What to work on: What do the entries below say? Restate them word for word.

(Data entries)
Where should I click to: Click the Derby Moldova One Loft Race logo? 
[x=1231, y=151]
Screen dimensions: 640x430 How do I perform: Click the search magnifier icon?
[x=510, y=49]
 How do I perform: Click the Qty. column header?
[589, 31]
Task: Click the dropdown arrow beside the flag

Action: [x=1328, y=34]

Answer to this exercise:
Where should I click to: Click the Derby Moldova One Loft Race logo? 
[x=1231, y=151]
Screen dimensions: 640x430 How do I perform: Click the search magnifier icon?
[x=510, y=49]
 How do I perform: Click the Qty. column header?
[589, 31]
Task: Click the dropdown arrow beside the flag

Action: [x=1328, y=34]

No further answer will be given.